== Your task ==
Find "You are a computer-use" and "Instruction: Select the Question #14 header" in the records below. Copy the lines holding them and every line between, exactly, and no others.

== Exercise inputs ==

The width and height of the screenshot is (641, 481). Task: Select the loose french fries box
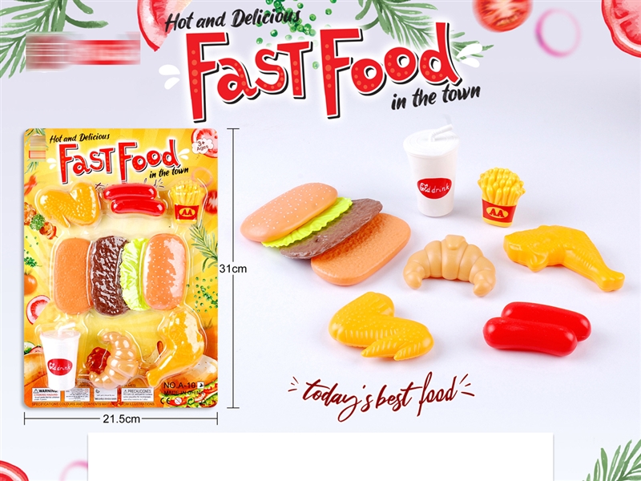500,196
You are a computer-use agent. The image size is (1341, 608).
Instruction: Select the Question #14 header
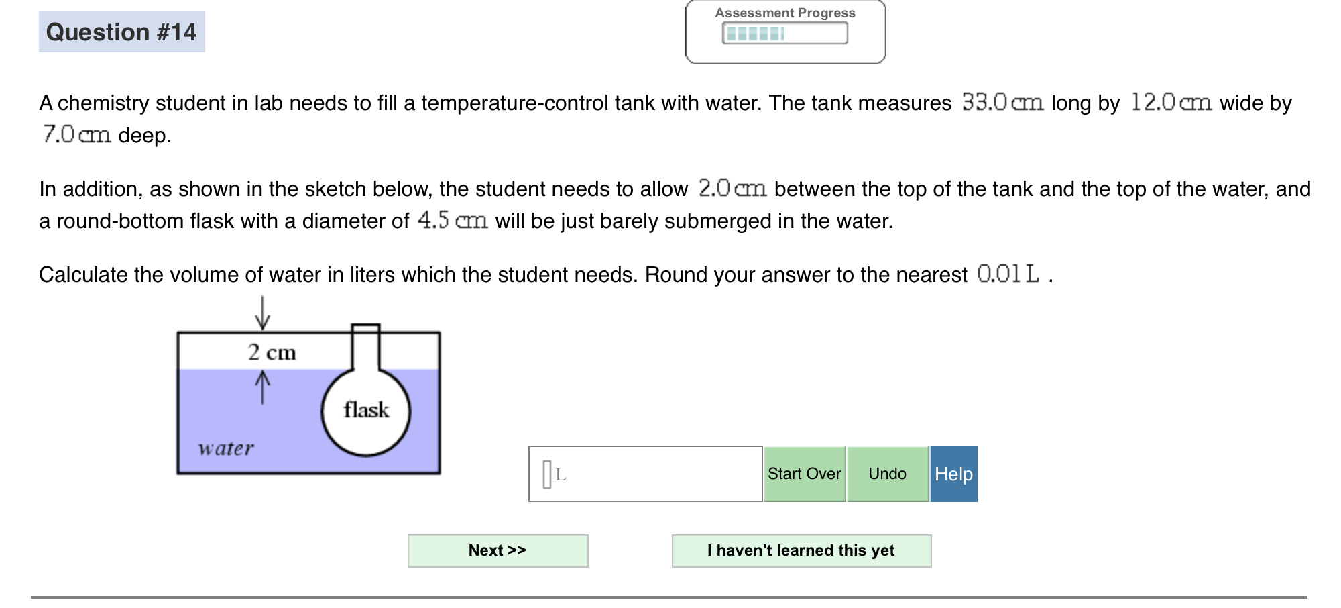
...
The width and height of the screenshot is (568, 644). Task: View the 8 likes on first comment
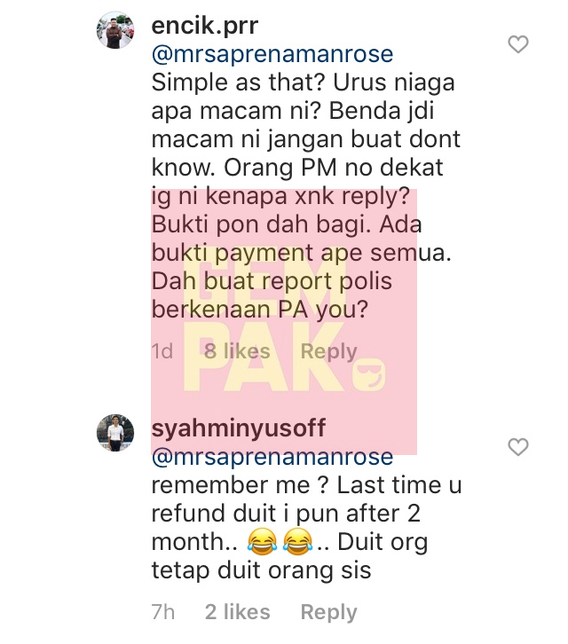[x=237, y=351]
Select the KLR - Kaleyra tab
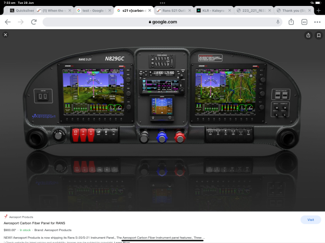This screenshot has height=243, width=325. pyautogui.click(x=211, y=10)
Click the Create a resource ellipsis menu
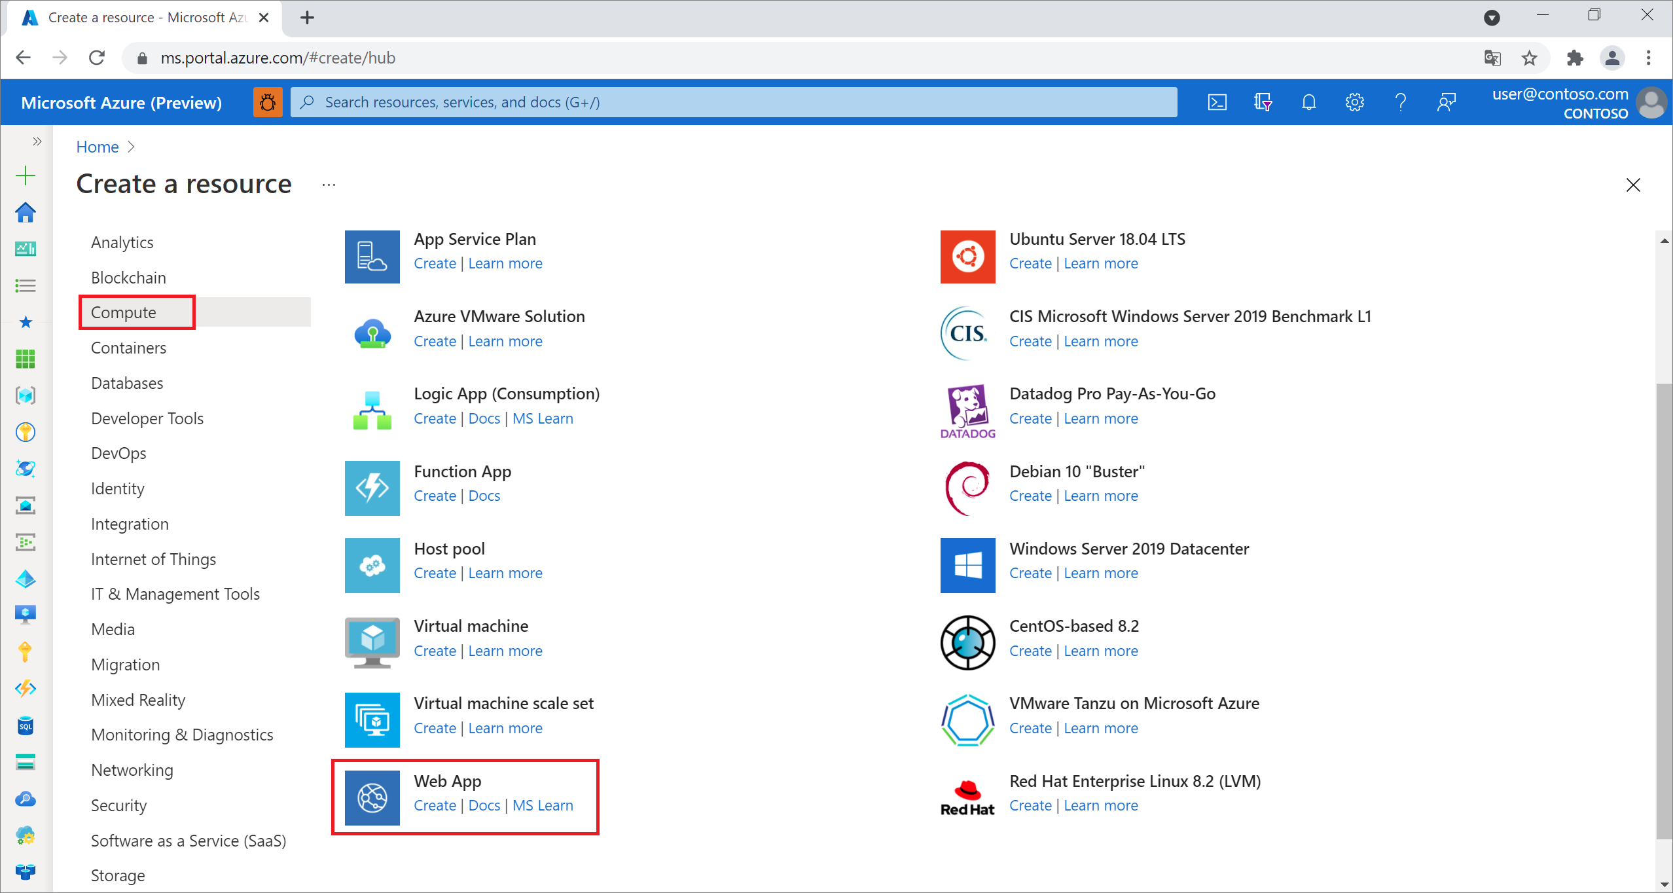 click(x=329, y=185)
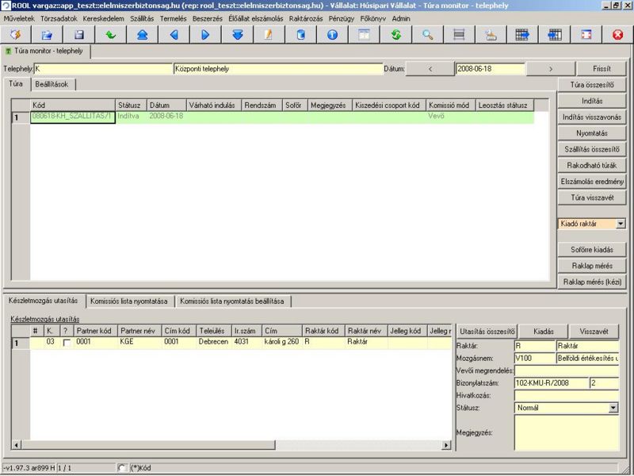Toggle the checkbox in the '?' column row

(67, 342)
* * *
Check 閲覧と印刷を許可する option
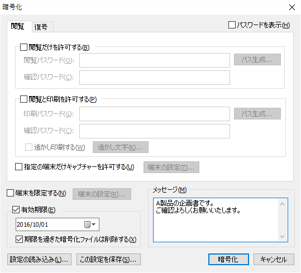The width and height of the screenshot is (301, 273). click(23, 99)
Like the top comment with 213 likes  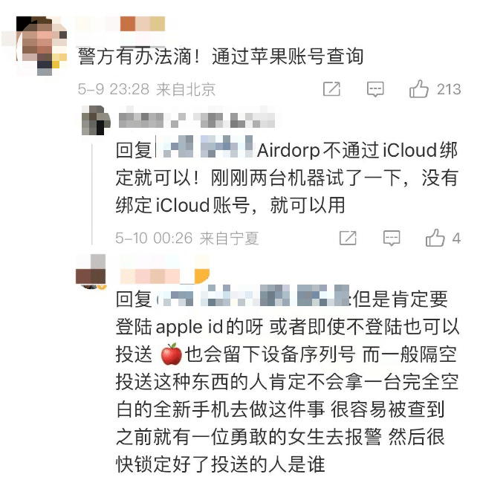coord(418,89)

== Output of the exercise ==
You are a computer-use agent. The image size is (1341, 608).
Instruction: Select the Question #14 header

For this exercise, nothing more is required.